L'interesse letterario pressoché esclusivo e l'avvitamento nel culto per l'avo accompagnarono il misantropico isolamento dello J., spezzato dalla frequentazione di pochi amici, tra cui M. Tancredi, R. Lucchese e Ziveri. Scrisse, inoltre, alcune novelle (Saggi minimi), quattro volumi dattiloscritti di pensieri (Note), e un volume di Poesie, inediti, che lasciò per testamento, insieme con la sua raccolta di libri rari, alla Biblioteca apostolica Vaticana.

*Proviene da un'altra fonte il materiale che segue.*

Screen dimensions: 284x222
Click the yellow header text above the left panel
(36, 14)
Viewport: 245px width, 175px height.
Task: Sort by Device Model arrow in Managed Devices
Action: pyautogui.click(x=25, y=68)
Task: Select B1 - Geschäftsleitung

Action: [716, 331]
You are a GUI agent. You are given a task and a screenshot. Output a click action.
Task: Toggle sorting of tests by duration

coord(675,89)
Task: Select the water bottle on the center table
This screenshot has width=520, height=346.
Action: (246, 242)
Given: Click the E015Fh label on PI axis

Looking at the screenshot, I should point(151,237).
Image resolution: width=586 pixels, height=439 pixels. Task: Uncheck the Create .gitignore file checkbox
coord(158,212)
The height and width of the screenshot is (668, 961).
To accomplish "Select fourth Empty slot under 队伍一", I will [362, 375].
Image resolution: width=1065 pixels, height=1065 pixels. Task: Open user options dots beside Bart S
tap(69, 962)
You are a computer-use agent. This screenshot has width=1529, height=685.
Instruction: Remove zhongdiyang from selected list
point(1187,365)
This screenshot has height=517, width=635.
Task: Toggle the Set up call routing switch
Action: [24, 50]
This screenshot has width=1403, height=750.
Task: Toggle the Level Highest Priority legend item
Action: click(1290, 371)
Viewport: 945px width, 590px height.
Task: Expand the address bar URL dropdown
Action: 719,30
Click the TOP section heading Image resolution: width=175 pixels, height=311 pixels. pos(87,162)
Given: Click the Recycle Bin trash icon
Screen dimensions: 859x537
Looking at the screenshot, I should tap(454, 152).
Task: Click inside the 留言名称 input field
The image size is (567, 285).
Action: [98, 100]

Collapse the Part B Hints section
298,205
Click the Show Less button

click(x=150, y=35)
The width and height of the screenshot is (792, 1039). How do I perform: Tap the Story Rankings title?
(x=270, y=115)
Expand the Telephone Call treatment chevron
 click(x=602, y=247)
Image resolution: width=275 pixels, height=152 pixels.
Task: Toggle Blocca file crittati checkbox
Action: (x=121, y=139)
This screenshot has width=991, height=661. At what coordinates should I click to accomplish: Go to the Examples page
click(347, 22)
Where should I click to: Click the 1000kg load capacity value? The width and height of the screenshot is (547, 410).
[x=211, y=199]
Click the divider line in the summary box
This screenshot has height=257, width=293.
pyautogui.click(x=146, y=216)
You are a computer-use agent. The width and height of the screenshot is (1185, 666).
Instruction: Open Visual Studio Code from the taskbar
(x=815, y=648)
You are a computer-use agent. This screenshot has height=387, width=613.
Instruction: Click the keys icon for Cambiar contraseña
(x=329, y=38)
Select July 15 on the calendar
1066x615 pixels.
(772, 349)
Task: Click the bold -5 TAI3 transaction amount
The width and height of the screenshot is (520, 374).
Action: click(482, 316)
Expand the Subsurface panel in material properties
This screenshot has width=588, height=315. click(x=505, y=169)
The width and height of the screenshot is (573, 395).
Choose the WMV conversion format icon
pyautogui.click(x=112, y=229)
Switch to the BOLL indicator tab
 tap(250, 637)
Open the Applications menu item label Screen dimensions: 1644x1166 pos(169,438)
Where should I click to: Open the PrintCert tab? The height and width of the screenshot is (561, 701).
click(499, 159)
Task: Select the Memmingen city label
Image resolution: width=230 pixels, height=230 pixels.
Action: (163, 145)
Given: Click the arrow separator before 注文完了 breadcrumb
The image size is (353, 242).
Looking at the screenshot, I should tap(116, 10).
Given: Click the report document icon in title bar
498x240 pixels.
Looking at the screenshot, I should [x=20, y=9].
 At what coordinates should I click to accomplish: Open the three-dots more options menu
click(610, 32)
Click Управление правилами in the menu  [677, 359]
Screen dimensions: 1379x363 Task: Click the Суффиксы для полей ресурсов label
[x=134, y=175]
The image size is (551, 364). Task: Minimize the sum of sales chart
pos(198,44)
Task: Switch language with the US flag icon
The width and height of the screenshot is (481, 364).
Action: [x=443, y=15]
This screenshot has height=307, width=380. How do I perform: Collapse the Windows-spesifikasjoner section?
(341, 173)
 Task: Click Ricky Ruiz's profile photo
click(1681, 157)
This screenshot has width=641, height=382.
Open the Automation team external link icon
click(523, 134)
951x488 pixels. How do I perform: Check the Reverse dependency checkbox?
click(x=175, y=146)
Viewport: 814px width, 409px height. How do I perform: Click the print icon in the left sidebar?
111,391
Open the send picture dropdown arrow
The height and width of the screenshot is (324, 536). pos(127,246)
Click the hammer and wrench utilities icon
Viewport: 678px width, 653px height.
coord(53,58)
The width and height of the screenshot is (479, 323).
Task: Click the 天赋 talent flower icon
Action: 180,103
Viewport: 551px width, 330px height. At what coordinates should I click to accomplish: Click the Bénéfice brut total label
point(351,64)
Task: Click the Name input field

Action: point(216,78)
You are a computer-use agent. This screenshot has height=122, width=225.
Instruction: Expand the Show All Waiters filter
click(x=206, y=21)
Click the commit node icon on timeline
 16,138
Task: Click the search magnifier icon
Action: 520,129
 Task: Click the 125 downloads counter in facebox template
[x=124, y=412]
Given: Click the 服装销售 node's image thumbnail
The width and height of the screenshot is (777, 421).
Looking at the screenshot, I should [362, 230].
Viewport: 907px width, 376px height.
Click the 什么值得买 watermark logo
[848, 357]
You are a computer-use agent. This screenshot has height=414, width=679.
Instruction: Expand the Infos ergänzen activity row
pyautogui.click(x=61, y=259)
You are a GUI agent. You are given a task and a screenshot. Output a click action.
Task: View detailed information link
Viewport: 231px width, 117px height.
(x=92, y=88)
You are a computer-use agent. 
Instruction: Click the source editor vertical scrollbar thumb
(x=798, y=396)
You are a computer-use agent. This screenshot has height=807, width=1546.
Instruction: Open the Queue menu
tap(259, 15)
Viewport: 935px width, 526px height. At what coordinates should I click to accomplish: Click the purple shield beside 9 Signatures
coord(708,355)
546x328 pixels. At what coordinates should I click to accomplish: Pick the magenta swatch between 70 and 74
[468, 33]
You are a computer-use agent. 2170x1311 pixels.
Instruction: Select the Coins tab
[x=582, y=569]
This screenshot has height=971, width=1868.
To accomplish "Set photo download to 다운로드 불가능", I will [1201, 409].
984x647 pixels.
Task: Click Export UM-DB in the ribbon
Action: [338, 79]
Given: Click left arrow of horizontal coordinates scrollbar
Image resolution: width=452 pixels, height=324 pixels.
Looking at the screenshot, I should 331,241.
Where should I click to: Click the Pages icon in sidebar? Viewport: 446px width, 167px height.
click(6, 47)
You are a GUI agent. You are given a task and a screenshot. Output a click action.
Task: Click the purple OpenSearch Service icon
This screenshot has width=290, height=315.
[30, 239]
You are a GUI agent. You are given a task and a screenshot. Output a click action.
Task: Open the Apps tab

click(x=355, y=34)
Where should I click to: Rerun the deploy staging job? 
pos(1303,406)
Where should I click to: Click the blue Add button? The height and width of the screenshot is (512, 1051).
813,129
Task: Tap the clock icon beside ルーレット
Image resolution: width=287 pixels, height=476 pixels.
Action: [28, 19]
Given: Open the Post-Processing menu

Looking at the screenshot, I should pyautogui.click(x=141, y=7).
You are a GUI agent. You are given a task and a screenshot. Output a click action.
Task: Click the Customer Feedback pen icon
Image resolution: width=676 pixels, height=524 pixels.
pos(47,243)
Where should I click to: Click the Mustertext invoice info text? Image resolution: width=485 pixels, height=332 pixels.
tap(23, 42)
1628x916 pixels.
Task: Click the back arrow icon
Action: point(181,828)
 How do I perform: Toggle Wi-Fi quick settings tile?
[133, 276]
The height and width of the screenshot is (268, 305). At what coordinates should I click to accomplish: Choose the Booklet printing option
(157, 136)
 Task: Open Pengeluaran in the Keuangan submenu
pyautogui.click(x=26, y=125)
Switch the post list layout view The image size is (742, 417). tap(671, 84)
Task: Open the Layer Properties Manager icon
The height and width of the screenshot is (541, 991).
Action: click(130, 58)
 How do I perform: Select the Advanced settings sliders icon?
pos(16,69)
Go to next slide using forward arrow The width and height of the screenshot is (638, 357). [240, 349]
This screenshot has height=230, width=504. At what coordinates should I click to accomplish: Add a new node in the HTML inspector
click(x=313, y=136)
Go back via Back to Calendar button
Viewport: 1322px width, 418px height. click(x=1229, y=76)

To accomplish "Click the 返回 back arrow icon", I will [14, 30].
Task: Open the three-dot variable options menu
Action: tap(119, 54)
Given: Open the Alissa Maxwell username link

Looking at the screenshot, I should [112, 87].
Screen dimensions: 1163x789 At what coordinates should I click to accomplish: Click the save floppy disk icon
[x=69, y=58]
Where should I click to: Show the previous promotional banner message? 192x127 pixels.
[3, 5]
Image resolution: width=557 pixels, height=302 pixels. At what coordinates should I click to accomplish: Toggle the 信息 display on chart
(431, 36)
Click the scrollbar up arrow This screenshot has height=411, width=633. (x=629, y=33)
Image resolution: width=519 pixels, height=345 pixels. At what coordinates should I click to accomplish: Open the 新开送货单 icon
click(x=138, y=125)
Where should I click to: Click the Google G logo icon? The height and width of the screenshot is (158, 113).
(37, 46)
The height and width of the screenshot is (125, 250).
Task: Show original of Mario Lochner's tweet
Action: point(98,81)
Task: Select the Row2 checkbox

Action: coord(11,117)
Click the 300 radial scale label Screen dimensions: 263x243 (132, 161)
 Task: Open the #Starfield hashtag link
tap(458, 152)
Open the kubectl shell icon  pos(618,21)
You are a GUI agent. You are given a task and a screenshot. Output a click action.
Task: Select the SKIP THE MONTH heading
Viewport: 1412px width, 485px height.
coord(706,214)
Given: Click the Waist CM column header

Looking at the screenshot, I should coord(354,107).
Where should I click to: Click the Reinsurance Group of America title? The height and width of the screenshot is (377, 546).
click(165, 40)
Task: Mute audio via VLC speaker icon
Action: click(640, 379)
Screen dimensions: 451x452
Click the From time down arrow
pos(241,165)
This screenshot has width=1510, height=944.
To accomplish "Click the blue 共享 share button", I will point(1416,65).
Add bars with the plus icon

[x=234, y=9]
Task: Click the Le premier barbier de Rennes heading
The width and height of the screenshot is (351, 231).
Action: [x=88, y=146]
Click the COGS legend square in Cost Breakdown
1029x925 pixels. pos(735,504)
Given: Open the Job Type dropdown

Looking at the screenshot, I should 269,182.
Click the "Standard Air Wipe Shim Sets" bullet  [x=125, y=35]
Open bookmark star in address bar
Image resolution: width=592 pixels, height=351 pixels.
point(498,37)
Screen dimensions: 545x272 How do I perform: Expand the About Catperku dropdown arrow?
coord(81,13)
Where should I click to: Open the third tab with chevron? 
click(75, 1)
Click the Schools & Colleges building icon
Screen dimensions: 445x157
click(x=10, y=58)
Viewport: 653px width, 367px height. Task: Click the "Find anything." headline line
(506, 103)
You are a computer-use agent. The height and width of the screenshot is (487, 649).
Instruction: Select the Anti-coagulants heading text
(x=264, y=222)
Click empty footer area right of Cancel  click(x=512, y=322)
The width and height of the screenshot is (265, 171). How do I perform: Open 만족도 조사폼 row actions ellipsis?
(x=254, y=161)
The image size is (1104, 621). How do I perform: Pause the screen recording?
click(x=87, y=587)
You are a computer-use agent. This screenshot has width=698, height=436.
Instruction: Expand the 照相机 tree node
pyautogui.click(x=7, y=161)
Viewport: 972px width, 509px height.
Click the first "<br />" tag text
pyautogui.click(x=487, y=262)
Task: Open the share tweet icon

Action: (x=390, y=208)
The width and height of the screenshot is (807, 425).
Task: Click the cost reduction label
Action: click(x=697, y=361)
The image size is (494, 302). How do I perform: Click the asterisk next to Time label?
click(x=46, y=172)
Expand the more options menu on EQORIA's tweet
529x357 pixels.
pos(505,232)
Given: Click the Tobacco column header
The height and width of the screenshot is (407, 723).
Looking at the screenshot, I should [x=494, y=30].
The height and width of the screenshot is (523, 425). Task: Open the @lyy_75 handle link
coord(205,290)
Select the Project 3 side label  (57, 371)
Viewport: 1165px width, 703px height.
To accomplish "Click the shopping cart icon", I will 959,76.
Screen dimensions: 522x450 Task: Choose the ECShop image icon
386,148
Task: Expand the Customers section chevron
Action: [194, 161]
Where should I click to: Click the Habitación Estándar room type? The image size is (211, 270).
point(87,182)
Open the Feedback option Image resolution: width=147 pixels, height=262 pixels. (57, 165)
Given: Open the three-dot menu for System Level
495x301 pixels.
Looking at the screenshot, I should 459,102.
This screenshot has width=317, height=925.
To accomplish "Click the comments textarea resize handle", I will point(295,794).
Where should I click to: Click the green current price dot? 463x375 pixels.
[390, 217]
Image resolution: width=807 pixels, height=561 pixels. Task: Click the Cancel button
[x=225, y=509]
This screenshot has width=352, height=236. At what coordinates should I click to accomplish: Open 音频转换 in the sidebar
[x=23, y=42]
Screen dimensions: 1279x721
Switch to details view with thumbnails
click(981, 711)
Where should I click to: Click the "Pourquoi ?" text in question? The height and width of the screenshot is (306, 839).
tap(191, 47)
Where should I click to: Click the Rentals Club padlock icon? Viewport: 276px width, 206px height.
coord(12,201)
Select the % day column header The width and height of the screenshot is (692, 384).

Lo J. morì a Roma il 23 genn. 1958.
Fonti e Bibl.: C.E. Oppo, Pitture di J. alla Cometa, in La Tribuna, 19 maggio 1935; L. De Libero, Il pronipote di G.G. Belli, in Paese sera, 21 febbr. 1958; R. Lucchese, Prefazione, in G. Janni, Belli e la sua epoca, I, Milano 1967, pp. IX-XXII; Id., G. J., Roma 1972 (con scritti di G. Ungaretti, L. De Libero, A. Ziveri); J. (catal.), a cura di M. Fagiolo dell'Arco, Roma 1986 (con bibliografia e antologia della critica); M. Fagiolo dell'Arco, Scuola romana: pittura e scultura a Roma dal 1919 al 1943, Roma 1986, pp. 45, 54 s.; L. Jannattoni, J., una pittura troncata per amore del Belli, in Paese sera, 9 ott. 1986; Roma 1934 (catal.), a cura di G. Appella - F. D'Amico, Modena 1986, pp. 193 s.; G. Di Genova, Storia dell'arte italiana del '900. Generazione maestri storici, II, Bologna 1994, p. 741; III, ibid. 1995, pp. 1314-1319; La Scuola romana nel Novecento. Una collezione privata. Collezione Claudio e Elena Cerasi (catal., Roma), a cura di V. Rivosecchi, Milano 2002, pp. 62-71, 151; La pittura in Italia, Il Novecento, I, 1900-1945, p. 924.